Tampoco es preciso que nos empeñemos en descubrir pensamientos originales; no harían sino distraernos y halagar nuestra vanidad. Basta con que la palabra de Dios penetre y haga su morada en nosotros tal como nos llega al leerla y comprenderla. De la misma manera que María «guardaba en su corazón» la palabra de los pastores, y la palabra de un hombre nos persigue a veces durante mucho tiempo, habitándonos y trabajando en nosotros, inquietándonos o haciéndonos feliz, sin que podamos hacer nada para impedirlo, así también la palabra de Dios intenta penetrar y permanecer en nosotros, para actuar en nuestro corazón, de modo que en todo el día no podamos desprendemos de ella: así es como lleva a cabo frecuentemente su obra sin que nosotros seamos conscientes de ello.

En fin, tampoco es necesario que nuestra meditación sea para nosotros ocasión de tener todo tipo de experiencias inesperadas y extraordinarias. Ciertamente pueden presentarse, pero su ausencia no significa que la meditación haya sido inútil. Frecuentemente -y no sólo al principio- experimentaremos gran sequedad interior, indiferencia, falta de alegría, incluso la incapacidad para meditar.

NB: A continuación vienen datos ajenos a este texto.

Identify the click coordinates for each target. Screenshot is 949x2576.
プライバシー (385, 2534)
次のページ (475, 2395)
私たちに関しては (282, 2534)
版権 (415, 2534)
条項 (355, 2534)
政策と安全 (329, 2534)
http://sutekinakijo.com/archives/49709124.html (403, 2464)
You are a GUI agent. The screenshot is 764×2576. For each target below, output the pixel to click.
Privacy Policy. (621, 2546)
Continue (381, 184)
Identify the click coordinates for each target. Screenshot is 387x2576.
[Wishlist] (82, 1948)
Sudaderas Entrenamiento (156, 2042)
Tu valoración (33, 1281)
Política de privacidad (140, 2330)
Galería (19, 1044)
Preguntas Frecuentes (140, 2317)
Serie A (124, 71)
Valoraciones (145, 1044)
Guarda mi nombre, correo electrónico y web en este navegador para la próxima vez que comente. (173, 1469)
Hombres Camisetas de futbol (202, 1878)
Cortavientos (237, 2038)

No debemos permitir que estas experiencias nos detengan o nos hagan desistir de nuestra paciencia y fidelidad. Por eso no debemos darles una importancia excesiva. Nuestro antiguo orgullo y nuestra pretensión sacrílega de poner a Dios a nuestro servicio están siempre al acecho: nos persuaden de que tenemos derecho a toda una serie de experiencias siempre beneficiosas y entusiastas, y que nuestra pobreza espiritual es indigna
de nosotros. Con este piadoso pretexto se infiltran en nosotros, impidiéndonos avanzar.

La impaciencia, los autorreproches, no hacen sino fomentar nuestra arrogancia y hundirnos, cada vez más profundamente, en la trampa de la introspección. Pero lo que vale para la vida cristiana en general, también es válido para la meditación personal: ésta no es tiempo para la introspección. Sólo la palabra debe retener nuestra atención y debemos someter todo a su eficacia. Es posible que Dios mismo nos envíe esas horas de vacío y aridez espiritual para que aprendamos a esperarlo todo de su palabra. «Busca a Dios, no la alegría», es la regla fundamental de la meditación personal. Y su promesa, ésta: es buscando únicamente a Dios como tú encontrarás la alegría.

Dietrich Bonhoeffer

del libro "La vida en comunidad", pp. 74-77.